The invention of the steam-engine as an industrial machine remains the central fact of eighteenth- century history, and not only is its direct influence on industry important, but the development of the firm which put it on the market is almost equally so.

By the year 1800 the steam-engine had not made such a transformation in industry as is often imagined, nor, on the other hand, was it so defective as to be relatively unimportant.1 It was the new industries, cotton manufacture, engineering, and mining, and the new businesses that were setting up in the old industries, that first used the steam- engine, and all these new firms were free to select their own sites, and they fixed them to a very large extent on the coal-fields. This leads us to the second important fact in eighteenth-century history: the presence in England of large coal deposits and the development of their working by means of steam-power. This unlocking of the British coal seams changed Britain from " a small, poor, backward, and stagnant nation," into a great manufacturing state. The inter-dependence of the various movements of the mechanical revolution is very obvious.
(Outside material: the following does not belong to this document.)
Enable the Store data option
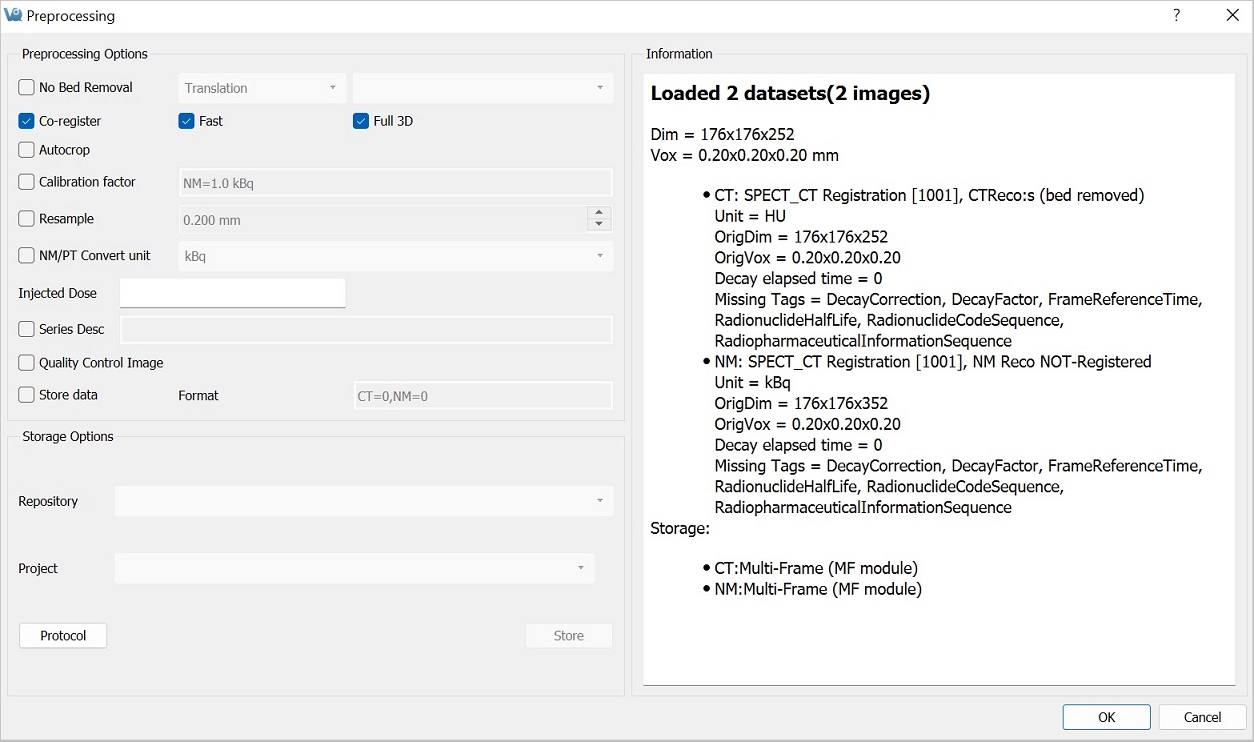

The steam-engine provided power to drain the coal-mines, which supplied coal for the new methods of smelting iron ; which, in turn, provided the additional supplies of metal for the construction of engines and machinery. By 1800, industry had reached its modern stage mechanically there is no radical difference between the methods of 1800, and those of 1900. The old industries and methods were dying out and new ones were growing. The passing of the iron industries of Hampshire and the Weald, and the decay of the woollen industries of Norfolk and the West Country, are witnesses to it.

The Industrial Revolution, though impossible to separate from the mechanical changes involved in the introduction of the steam-engine, yet meant other and greater alterations in the structure of industry; these are social and economic changes In the position and relations of capital and labour. In mere volume, both capital and labour had Increased tremendously during the century. The capital of the country had more than doubled itself since 1740, while the population had increased by nearly 50 per cent.
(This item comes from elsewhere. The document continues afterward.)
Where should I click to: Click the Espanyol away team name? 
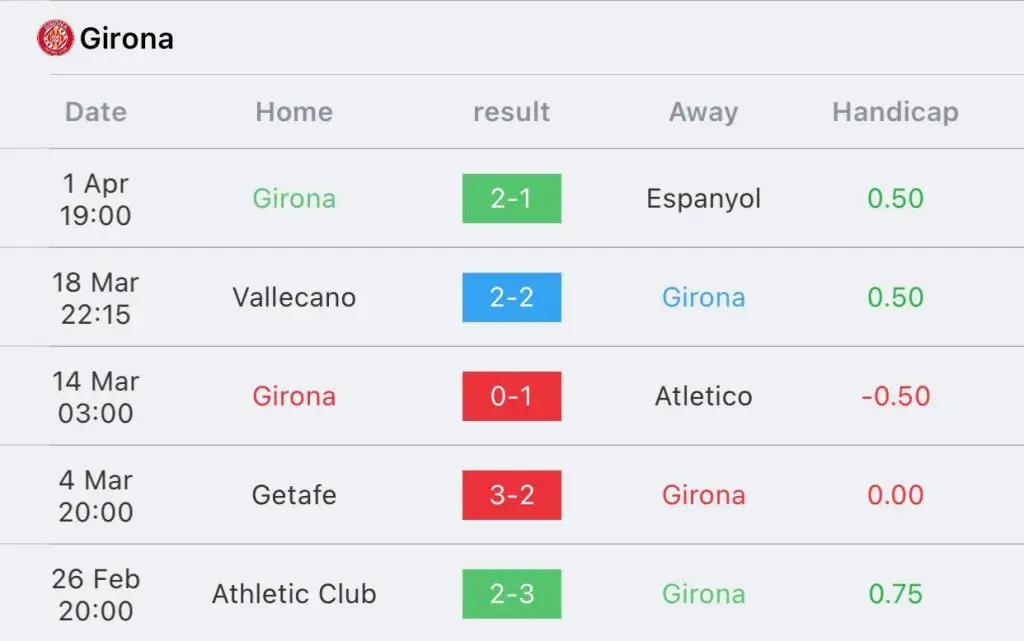point(703,199)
The increase in population had been made possible by the enclosure movement that added greatly to our production of food, and by the improvement In transport, resulting from the development of canals and the increase of turnpike roads, which enabled more produce to be brought to the market. The actual causes of the rapid increase in population are obscure and complicated, but are probably bound up with increased food supply, improved transport, and earlier marriages as a result of earlier wage-earning.
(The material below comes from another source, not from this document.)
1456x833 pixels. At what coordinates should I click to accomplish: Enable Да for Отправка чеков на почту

The increase in capital was due, in first place, to the presence of constructive ideas in the minds of the people living in England. Professor Marshall has stressed the great importance of the " idea," and the relative unimportance of the actual " things we possess," as a result of the idea.

Secondly, the century had seen the transformation of England from an agricultural state, adding to its capital chiefly by the produce of the land (especially wool), to an industrial state, developing capital from its coal and iron-fields. While, lastly, the improvement in the means of collecting and using capital, in the shape of banks and insurance companies, had greatly added to the facilities for increasing capital. Moreover, the increase in population and the new steam-power reacted on tile increase of capital, the progress of the latter being impossible without the progress of, at least, one of the other-two. The mechanical revolution was then accompanied by a rapid increase in both capital and labour (population), and deeply affected the relation of the two factors in production, and also their individual internal development.

As a result of the increase in population and the progress of the enclosure movement, large numbers of the labouring classes lost their stake in the land, and at one fell swoop were not only released from ties that held them in one place, but also lost the security, which a share in the common land had previously given them, against unemployment. They were forced into industry in large numbers and they were unskilled. It was fortunate for this new large proletariat that industry was ready to receive them. Tile development of machine industry, especially in the textiles, had created a demand for large numbers of unskilled hands, who could easily learn the simple duties attached to watching a machine. This meant that the class which lost by enclosure was forced to specialize in industry, just as the class that benefited by it had to specialize in agriculture.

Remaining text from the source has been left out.